Exercise: Below are entries with pictures in them. Output exactly the lines starting at the line with "This screenshot has height=368, width=934." and ending at the line with "Viewport: 512px width, 384px height.", both included, but not the pictures.

Excerpted data:

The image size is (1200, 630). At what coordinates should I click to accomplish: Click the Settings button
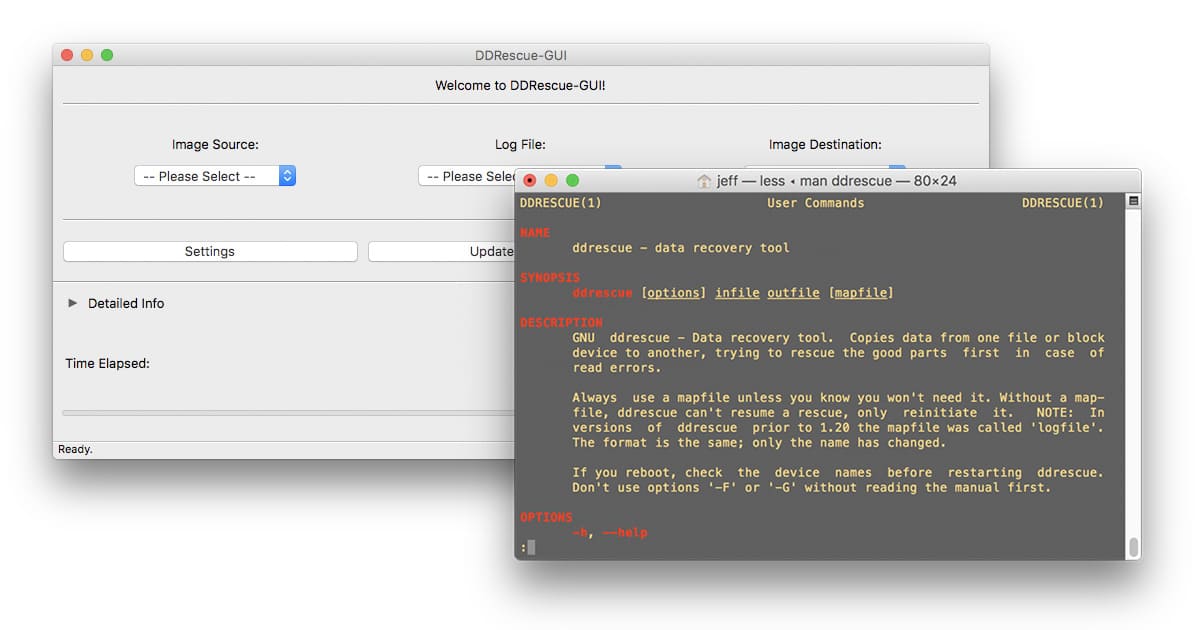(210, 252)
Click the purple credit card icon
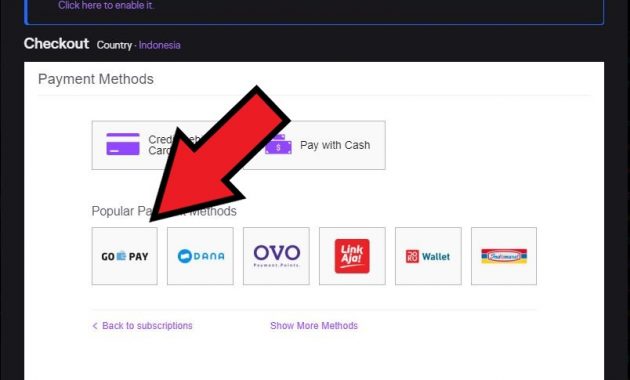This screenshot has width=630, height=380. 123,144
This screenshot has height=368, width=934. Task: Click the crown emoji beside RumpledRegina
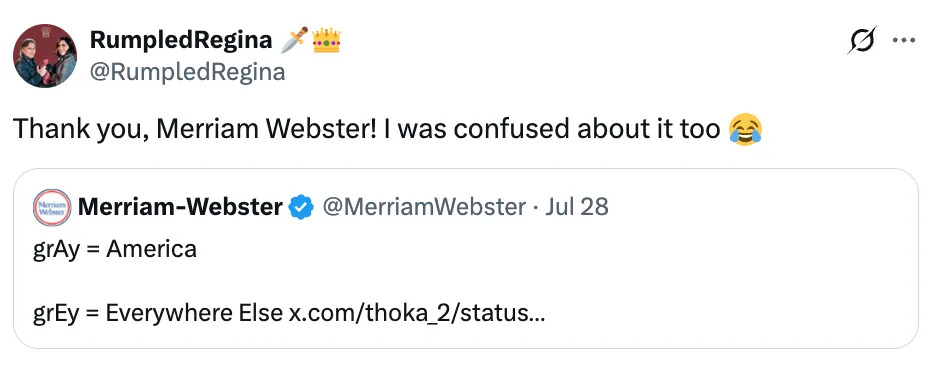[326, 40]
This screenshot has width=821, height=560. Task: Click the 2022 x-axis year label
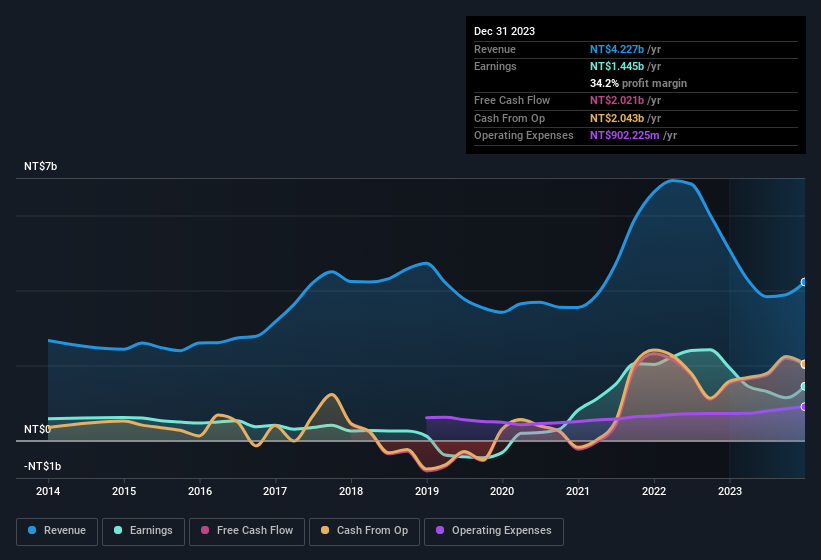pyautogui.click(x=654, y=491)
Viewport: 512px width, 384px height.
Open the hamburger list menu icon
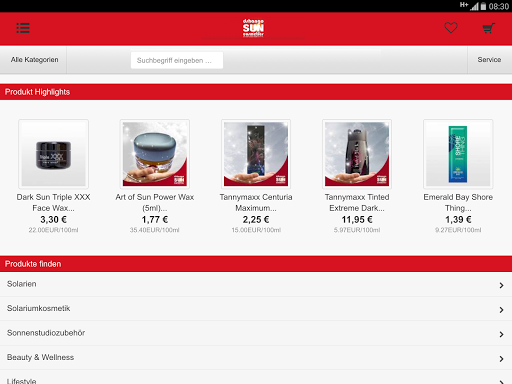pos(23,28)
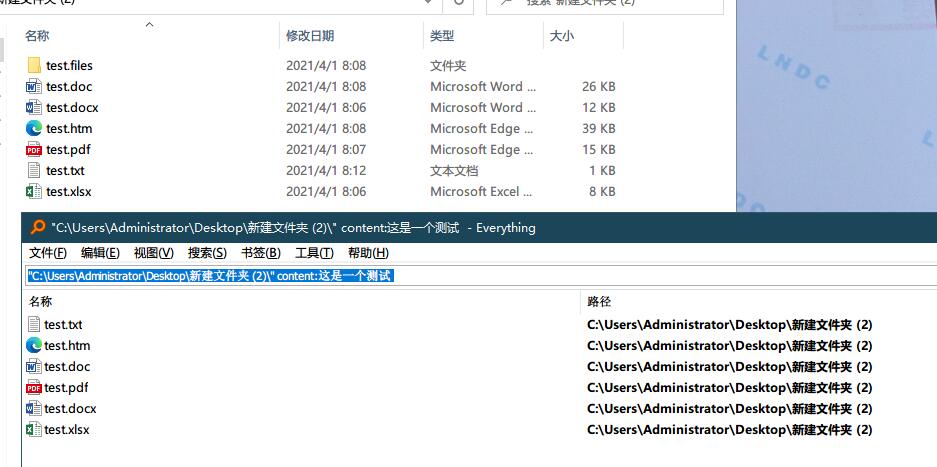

Response to this task:
This screenshot has height=368, width=934. Task: Click the crown emoji beside RumpledRegina
[326, 40]
This screenshot has width=821, height=560. Task: Click the 2022 x-axis year label
pyautogui.click(x=654, y=491)
Viewport: 512px width, 384px height.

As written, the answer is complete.